▶ WHAT YOU NEED TO DO
Pictures do not belong in the copy. Return all of the entries exactly.

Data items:

===============

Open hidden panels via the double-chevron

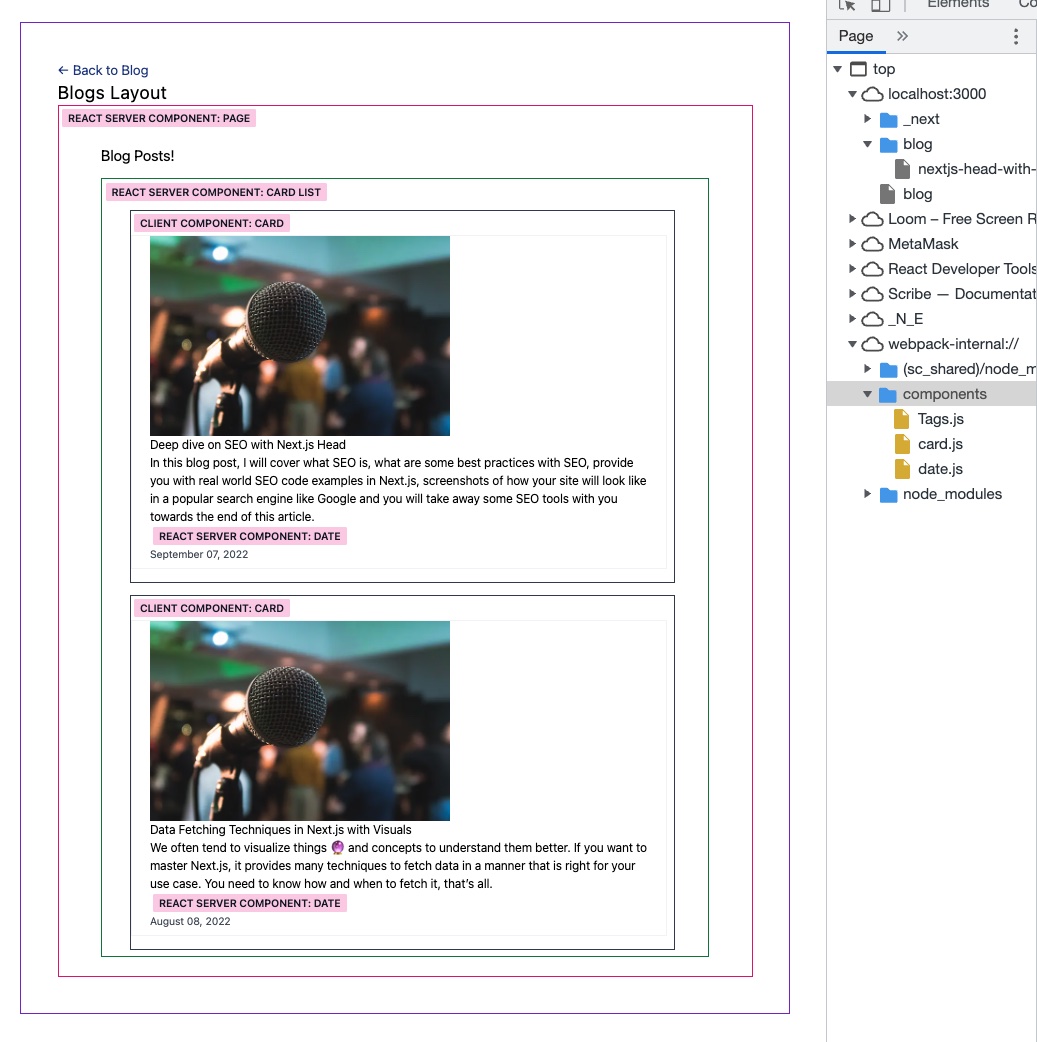point(901,36)
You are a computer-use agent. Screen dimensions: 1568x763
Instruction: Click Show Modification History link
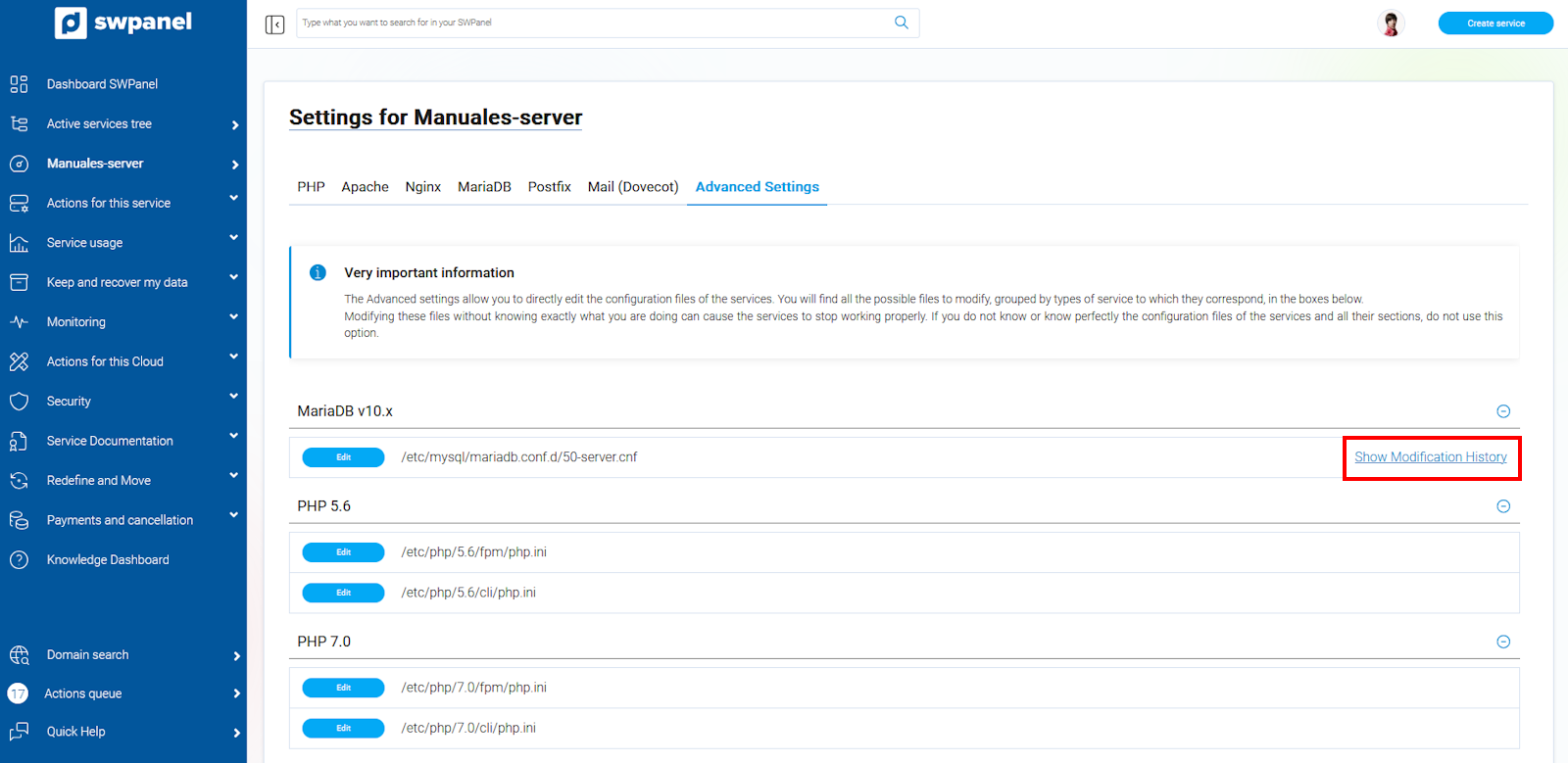pyautogui.click(x=1430, y=457)

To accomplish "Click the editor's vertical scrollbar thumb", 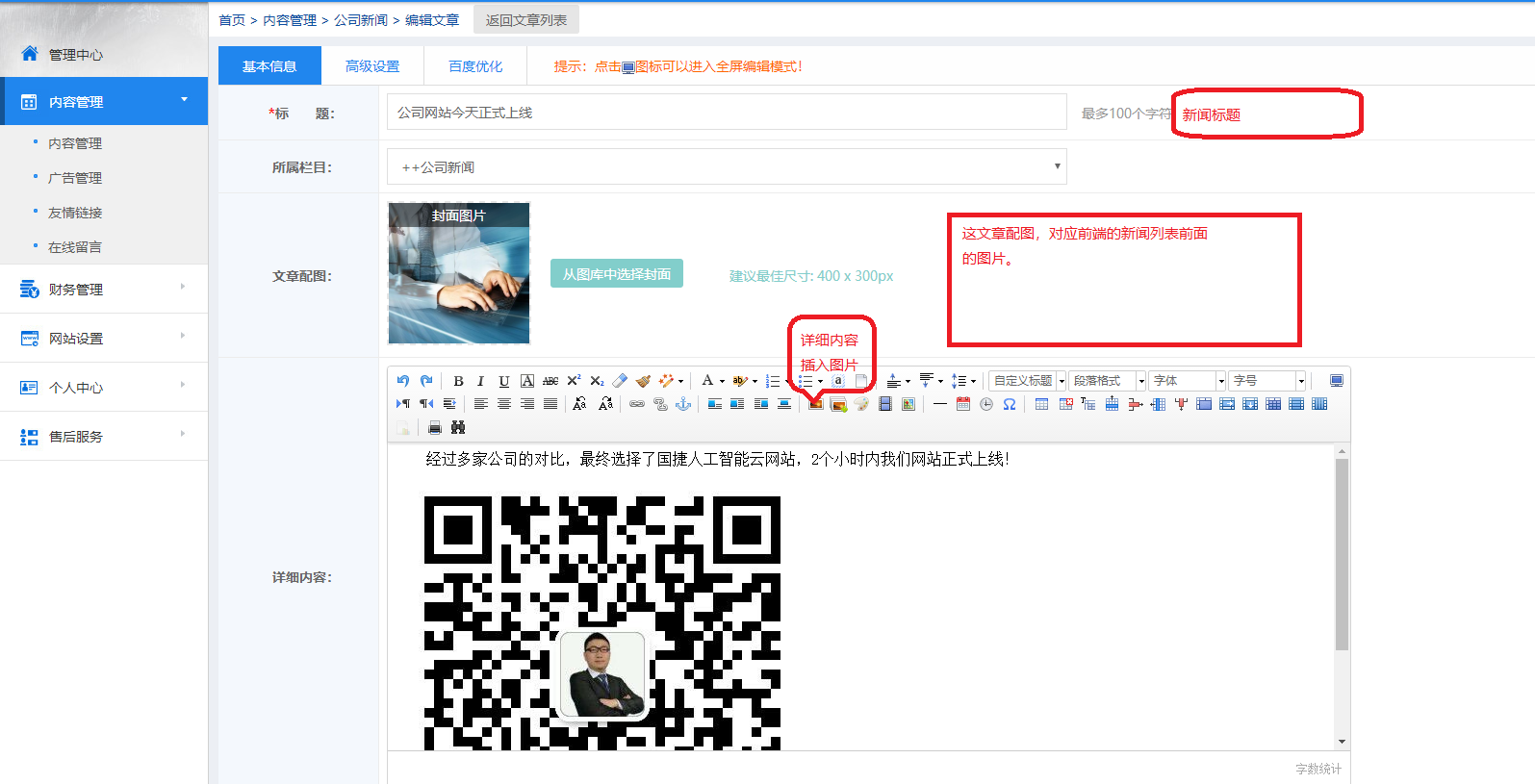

===============

▶ ANSWER SPACE
Open hidden panels via the double-chevron

point(901,36)
You are a computer-use agent. Screen dimensions: 1568x763
Instruction: Click Show Modification History link
pyautogui.click(x=1430, y=457)

To accomplish "Click the editor's vertical scrollbar thumb", 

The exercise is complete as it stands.